Exclusion criteria were applied to those too weak to walk to the ultrasound department, which was approximately 150 m away; all critically ill patients; those with draining abscesses in the parotid area; those who had had any surgical intervention in the parotid glands, facial nerve palsy, meal related swellings or any signs of rheumatoid arthritis. Some patients who were already involved in other research studies did not volunteer for this study.
Out of the study group of 200 patients, 136 presented with parotid swelling and the remaining 64 did not. There were 140 females and 60 males. In terms of drug treatment, 78 patients were taking highly active antiretroviral therapy (HAART) and Septrin, 120 were on Septrin or Dapsone, and 2 patients were not on drug treatment. The range (interquartile) of CD4 cell counts was 6–902 cells per mm3, with 309 as median.
Ultrasound scanning was performed using a broadband linear probe at a frequency between 5 MHz and 12 MHz (Medison, Korea Doechi-Dong, Kangnum-Ku, Korea). Scanning was performed by the first author and always in the presence of one of two other experienced ultrasound radiologists. All three had agreed at the beginning of the study the terminology to describe various ultrasound features (Table 1), and interpretation of images was standardized by the three radiologists together scanning more than 10 non-study patients in order to ensure consensus and consistency.
Table 1. Sonographic features in the parotid gland, how they are described, what they look like and how to interpret them.
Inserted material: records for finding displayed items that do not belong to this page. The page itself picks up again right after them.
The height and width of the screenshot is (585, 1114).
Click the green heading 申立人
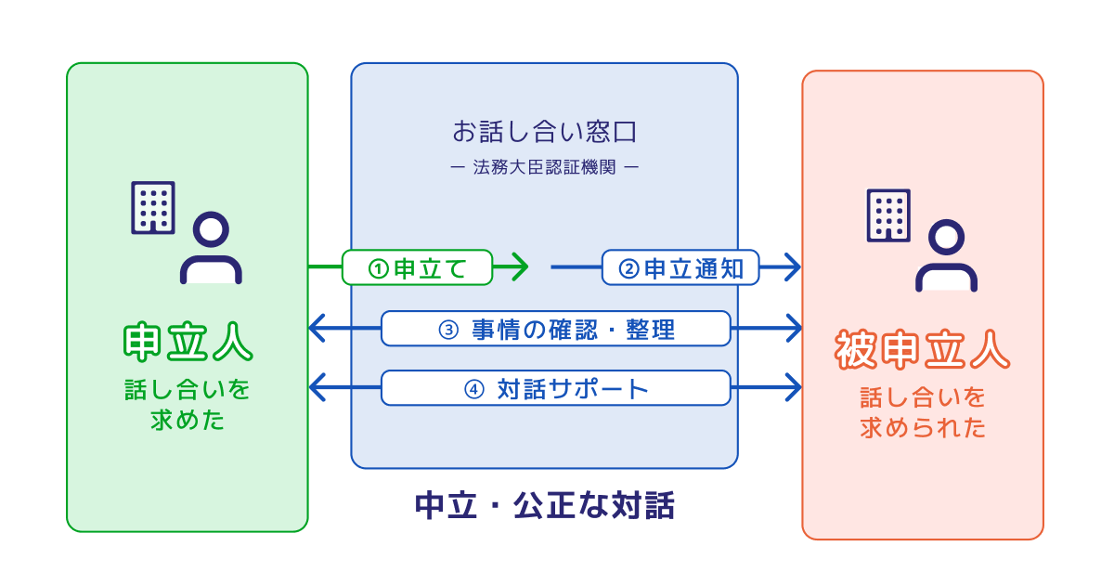coord(188,342)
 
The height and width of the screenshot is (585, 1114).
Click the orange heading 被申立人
coord(923,350)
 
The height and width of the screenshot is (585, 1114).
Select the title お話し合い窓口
coord(545,132)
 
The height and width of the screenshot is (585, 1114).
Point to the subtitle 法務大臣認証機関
coord(545,167)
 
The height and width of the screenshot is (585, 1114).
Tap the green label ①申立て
coord(417,267)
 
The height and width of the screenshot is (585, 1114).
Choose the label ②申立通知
coord(680,267)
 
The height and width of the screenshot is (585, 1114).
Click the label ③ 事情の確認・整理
coord(555,329)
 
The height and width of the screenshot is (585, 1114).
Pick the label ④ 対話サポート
coord(555,388)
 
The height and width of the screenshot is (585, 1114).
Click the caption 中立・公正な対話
coord(545,505)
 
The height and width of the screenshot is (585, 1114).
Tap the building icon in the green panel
coord(152,207)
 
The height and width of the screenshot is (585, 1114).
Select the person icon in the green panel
coord(211,248)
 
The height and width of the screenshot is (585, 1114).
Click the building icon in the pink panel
coord(888,215)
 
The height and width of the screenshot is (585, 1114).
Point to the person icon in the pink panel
coord(946,255)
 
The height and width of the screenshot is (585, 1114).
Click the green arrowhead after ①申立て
coord(520,267)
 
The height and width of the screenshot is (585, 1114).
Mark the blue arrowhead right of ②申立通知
coord(793,267)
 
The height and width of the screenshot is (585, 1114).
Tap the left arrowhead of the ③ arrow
coord(317,329)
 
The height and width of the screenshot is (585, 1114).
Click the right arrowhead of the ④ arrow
coord(793,387)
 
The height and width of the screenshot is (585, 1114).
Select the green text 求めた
coord(188,421)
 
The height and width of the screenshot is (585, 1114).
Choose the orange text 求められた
coord(923,428)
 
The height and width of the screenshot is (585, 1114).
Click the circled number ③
coord(448,330)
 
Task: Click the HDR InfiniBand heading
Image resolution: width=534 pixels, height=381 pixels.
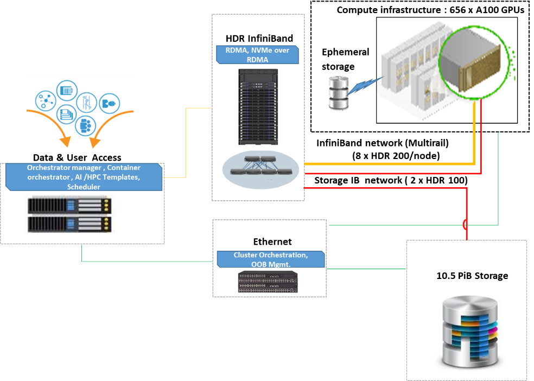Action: pyautogui.click(x=259, y=39)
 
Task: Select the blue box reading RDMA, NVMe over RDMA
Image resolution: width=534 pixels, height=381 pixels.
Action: pyautogui.click(x=258, y=55)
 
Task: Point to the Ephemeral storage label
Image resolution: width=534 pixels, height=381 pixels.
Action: pyautogui.click(x=345, y=59)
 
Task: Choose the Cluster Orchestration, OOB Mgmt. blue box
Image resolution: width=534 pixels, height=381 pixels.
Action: pyautogui.click(x=271, y=259)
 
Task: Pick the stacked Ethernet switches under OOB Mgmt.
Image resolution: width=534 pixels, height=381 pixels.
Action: pyautogui.click(x=268, y=282)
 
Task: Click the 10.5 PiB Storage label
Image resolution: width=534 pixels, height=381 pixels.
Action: pyautogui.click(x=472, y=276)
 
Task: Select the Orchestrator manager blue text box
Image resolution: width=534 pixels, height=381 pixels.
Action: pyautogui.click(x=84, y=177)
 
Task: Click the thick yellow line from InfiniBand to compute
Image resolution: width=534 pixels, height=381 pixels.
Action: pyautogui.click(x=391, y=163)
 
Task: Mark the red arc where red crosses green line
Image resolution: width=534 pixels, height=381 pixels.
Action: pyautogui.click(x=464, y=224)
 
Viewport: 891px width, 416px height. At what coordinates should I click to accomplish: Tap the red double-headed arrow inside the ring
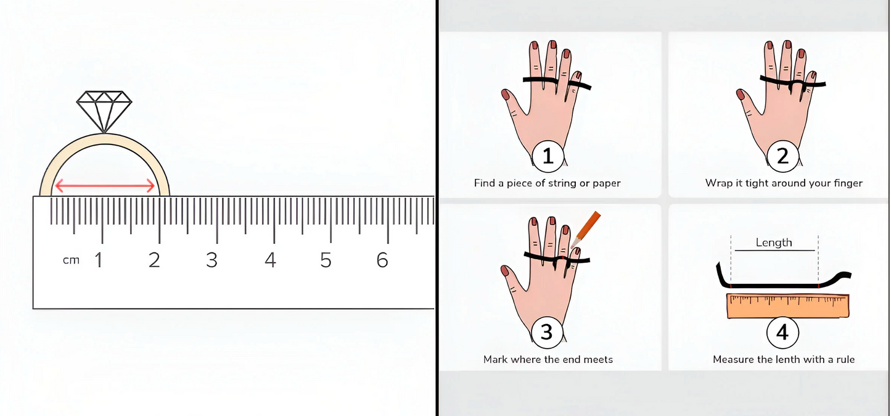pos(105,186)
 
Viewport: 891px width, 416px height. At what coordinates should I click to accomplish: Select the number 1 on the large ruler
pos(98,260)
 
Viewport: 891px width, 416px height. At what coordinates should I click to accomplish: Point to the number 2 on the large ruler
pos(154,260)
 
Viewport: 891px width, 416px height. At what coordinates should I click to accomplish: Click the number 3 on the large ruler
pos(211,260)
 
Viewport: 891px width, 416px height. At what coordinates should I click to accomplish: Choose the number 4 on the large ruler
pos(271,260)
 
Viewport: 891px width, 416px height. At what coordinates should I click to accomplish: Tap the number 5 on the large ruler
pos(326,260)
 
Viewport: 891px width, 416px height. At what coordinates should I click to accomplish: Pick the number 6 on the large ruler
pos(382,260)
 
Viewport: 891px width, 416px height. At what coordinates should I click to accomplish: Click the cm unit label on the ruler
pos(71,260)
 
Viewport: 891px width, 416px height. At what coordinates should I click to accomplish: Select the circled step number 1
pos(548,156)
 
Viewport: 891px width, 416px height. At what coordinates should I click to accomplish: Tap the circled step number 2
pos(783,156)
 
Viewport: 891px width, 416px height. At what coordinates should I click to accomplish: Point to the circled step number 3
pos(548,332)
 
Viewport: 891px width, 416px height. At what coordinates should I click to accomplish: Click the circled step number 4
pos(782,332)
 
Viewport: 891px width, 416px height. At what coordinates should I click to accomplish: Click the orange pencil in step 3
pos(585,230)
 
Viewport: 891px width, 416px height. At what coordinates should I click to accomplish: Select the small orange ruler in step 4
pos(787,306)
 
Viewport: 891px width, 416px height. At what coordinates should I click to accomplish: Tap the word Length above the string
pos(774,243)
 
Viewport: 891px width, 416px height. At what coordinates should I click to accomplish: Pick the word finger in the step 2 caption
pos(847,183)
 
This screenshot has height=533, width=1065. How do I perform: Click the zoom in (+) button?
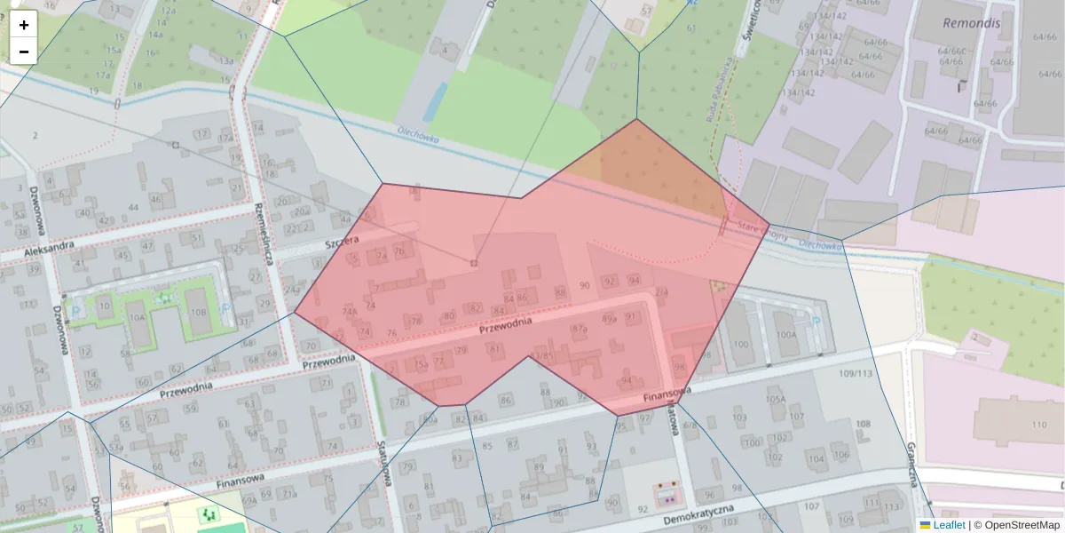[24, 25]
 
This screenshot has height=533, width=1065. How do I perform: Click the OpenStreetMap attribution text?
[1021, 525]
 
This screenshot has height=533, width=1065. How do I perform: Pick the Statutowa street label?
[385, 462]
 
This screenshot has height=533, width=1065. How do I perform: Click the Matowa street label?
[672, 418]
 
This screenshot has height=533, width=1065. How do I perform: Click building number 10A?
[136, 316]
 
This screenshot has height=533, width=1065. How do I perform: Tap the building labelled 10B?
[197, 313]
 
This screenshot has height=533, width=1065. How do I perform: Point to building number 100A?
[786, 335]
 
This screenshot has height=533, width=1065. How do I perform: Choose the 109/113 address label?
[856, 374]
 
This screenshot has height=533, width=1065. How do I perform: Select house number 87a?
[580, 329]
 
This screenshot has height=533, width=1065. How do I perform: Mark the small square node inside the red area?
[473, 263]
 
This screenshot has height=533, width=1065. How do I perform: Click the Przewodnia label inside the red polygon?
[505, 327]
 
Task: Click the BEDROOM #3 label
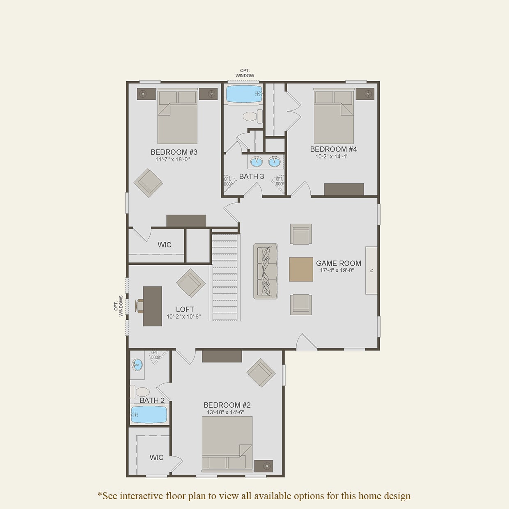pos(174,152)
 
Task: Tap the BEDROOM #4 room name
pos(333,149)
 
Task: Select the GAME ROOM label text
pos(339,263)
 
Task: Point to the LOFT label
pos(185,310)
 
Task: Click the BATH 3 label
pos(251,177)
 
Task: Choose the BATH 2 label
pos(152,400)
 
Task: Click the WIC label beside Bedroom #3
pos(164,245)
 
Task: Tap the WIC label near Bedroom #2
pos(156,457)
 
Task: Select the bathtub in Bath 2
pos(149,415)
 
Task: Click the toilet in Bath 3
pos(252,116)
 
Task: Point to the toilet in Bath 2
pos(140,392)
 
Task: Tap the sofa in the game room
pos(265,271)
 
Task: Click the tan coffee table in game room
pos(301,269)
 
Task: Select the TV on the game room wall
pos(371,270)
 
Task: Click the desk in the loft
pos(152,306)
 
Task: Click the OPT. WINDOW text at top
pos(245,73)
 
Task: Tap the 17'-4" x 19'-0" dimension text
pos(337,271)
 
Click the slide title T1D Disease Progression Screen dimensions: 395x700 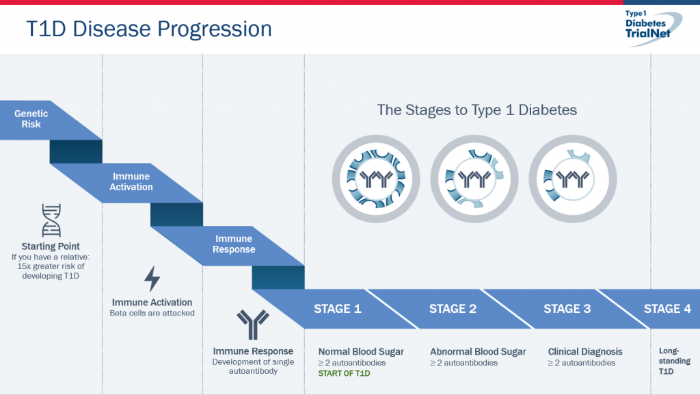click(x=149, y=29)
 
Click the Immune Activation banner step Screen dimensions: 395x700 click(x=131, y=181)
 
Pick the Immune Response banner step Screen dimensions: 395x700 click(x=233, y=244)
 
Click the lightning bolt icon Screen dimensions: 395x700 click(x=152, y=279)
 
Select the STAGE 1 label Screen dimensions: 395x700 click(x=338, y=309)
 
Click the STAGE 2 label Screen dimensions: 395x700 click(x=453, y=309)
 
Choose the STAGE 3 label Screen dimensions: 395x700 click(x=567, y=309)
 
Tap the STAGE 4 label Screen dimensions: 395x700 click(x=667, y=309)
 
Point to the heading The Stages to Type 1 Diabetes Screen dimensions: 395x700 click(x=477, y=110)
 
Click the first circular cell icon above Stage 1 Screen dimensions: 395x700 click(x=377, y=179)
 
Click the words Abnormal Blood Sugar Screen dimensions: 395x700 click(x=478, y=352)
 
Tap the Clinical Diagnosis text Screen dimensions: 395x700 click(x=585, y=352)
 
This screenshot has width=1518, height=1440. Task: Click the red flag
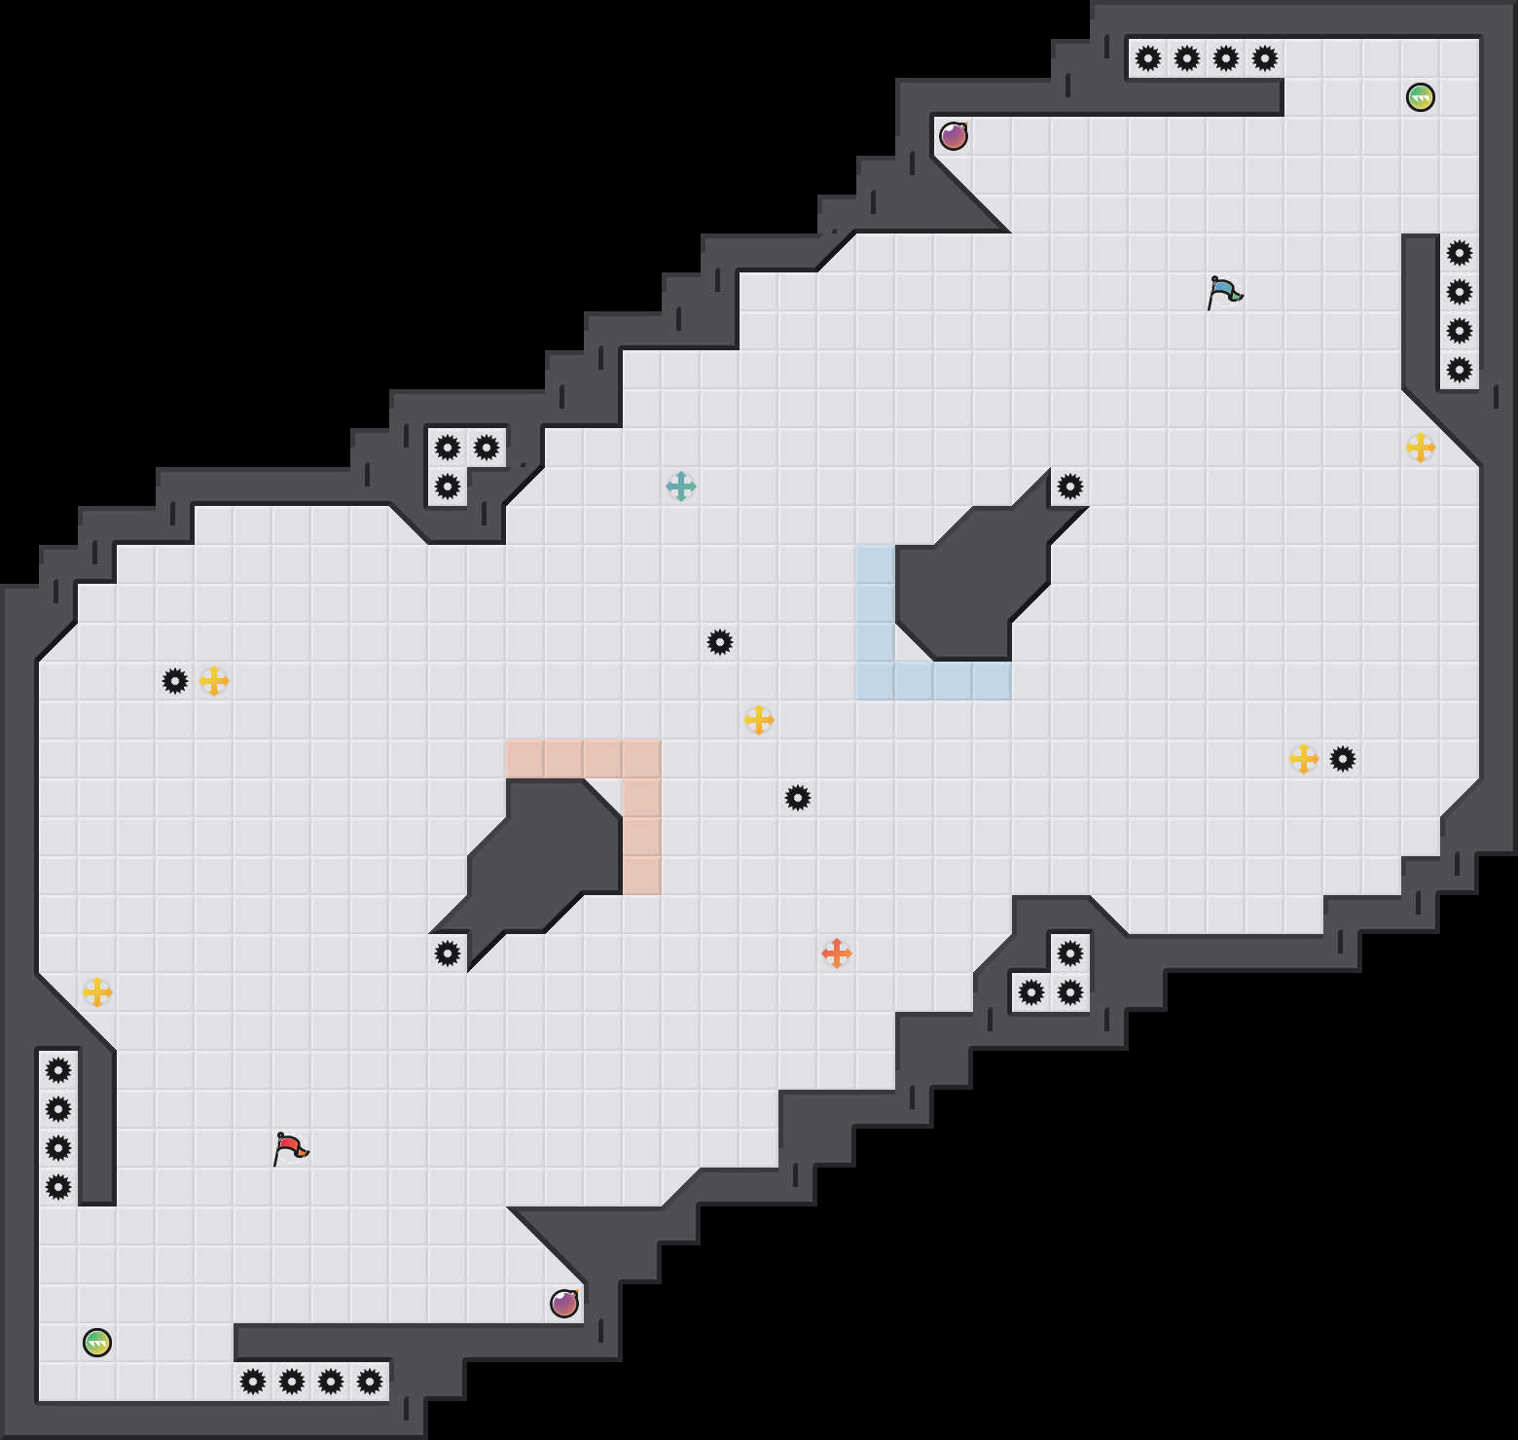pos(290,1149)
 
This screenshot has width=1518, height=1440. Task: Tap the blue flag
pos(1224,292)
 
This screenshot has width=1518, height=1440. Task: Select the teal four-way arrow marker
pos(681,486)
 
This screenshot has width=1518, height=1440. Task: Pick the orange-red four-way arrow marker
pos(837,954)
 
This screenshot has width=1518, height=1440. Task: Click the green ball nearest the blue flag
pos(1421,97)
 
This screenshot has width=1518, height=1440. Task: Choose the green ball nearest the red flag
pos(97,1343)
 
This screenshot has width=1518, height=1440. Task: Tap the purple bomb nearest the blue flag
pos(954,136)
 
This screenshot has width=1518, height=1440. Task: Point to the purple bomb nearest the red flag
pos(564,1304)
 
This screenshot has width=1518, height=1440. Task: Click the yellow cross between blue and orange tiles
pos(759,720)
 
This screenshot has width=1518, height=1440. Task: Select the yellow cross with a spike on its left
pos(214,681)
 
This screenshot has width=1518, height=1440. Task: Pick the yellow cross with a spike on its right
pos(1304,759)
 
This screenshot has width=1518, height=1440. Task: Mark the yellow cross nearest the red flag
pos(97,992)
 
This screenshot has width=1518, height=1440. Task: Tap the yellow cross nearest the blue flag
pos(1421,448)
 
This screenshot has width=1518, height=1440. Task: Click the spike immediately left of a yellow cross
pos(175,681)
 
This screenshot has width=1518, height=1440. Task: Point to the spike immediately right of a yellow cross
pos(1343,759)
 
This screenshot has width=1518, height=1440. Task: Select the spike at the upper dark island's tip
pos(1070,486)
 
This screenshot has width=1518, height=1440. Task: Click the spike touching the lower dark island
pos(448,954)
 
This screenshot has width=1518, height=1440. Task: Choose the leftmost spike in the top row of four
pos(1148,58)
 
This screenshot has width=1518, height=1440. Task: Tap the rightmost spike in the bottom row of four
pos(370,1382)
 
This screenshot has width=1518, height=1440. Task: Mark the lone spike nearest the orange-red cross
pos(798,798)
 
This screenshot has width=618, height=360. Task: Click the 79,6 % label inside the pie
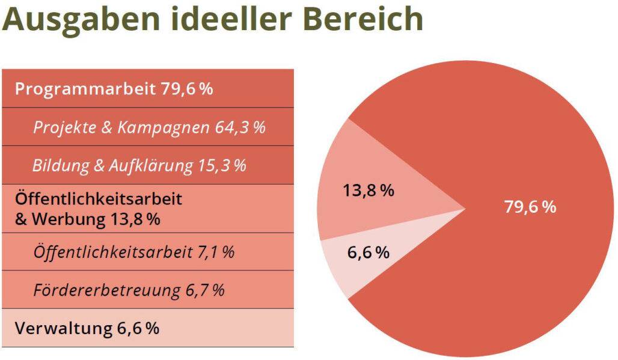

| Feature | Descriptors of individual feature | Appearance | Interpretation |
| Echogenicity | Isoechoic | Mid-grey, medium echoes | Normal parotid gland |
| Anechoic | Black, no echoes | May be cyst, neoplasm or other | |
| Hypoechoic | Dark grey, weak echoes | May be fatty degeneration | |
| Hyperechoic | Light grey or white, strong echoes | ||
| Echotexture | Homogeneous | Even texture | Normal parotid gland |
| Heterogeneous | Mixture of high and low echogenicity, coarse texture | ||
| Heterogeneous echotexture | Hypoechoic or anechoic areas or nodules | Dark grey or black | May be cyst, lymph node, neoplasm or other |
| Size | Measure using electronic cursors | ||
| Shape | Round or other | ||
| Margins | Distinct or not | ||
| Number | Single or multiple | ||
| Distribution | Local or whole gland | ||
| Posterior acoustic enhancement | Increased echo strength in the area beyond (“behind”) a nodule | Associated with cystic lesion (because fluid inside the cyst allows better transmission of ultrasound) | |
| Echogenic foci | Small white spots, mobile or stationary, scattered or clumped | May be debris or particles (clumps of cells, protein or other) suspended in fluid; if strong, echoes may be microcalcifications | |
| Posterior acoustic shadow | Black (vertical) stripe typically beyond echogenic foci, may be narrow or wide | Associated with microcalcifications or possibly gas bubbles (narrow); associated with mandible (wide). Caused by ultrasound being unable to penetrate calcified structures | |
| Hyperechoic areas | Light grey or white | May be salivary stone or mucus plug | |
| Size | Measure using electronic cursors | ||
| Shape | Round or other | ||
| Margins | Distinct or not | ||
| Number | Single or multiple | ||
| Hyperechoic lines | Light grey or white lines | Salivary ducts, fatty septae or nerve (rarely seen) | |
| Hyperechoic lines with posterior attenuation | White lines, beyond which echogenicity is much reduced | Gland probably replaced by fatty tissue (thus attenuates ultrasound) | |
| Lymph nodes | Hypoechoic with echogenic hilum which may be vascular | Black or dark grey, round or oval shape, distinct margins, may be single or multiple | Normal hilum has linear shape. Reactive node has larger more rounded hilum which is vascular |
| Location/position | Intraparotid or extraparotid | ||
| Vascularity (colour Doppler) | Present | Colour line(s), may pulsate | Differentiates blood vessels from other anechoic linear structures |
| Present, site central | Colour line(s) inside a nodule | Associated with reactive lymph node (vascular hilum), neoplasm or other | |
| Present, site peripheral | Colour line(s) at edge of nodule | Associated with neoplasm | |
| Absent | May be normal. May indicate necrosis if inside a heterogeneous nodule |
For each patient in the study, at the time of the ultrasound scan, a detailed report was written by the first author in consultation with the other radiologist present. In the parotid glands, all relevant features were carefully recorded, i.e. echotexture of the whole gland, echogenicity, size and margins of each nodule, detection of lymph nodes as well as their size and position, whether intraparotid or peri/extraparotid, the presence or absence of echogenic foci and any associated vascularity as determined using colour Doppler ultrasound. For each patient, a diagnosis was made based on the pattern of sonographic features (Table 2). Where the left and right sides were asymmetrical, diagnosis was made based on the more severely affected side.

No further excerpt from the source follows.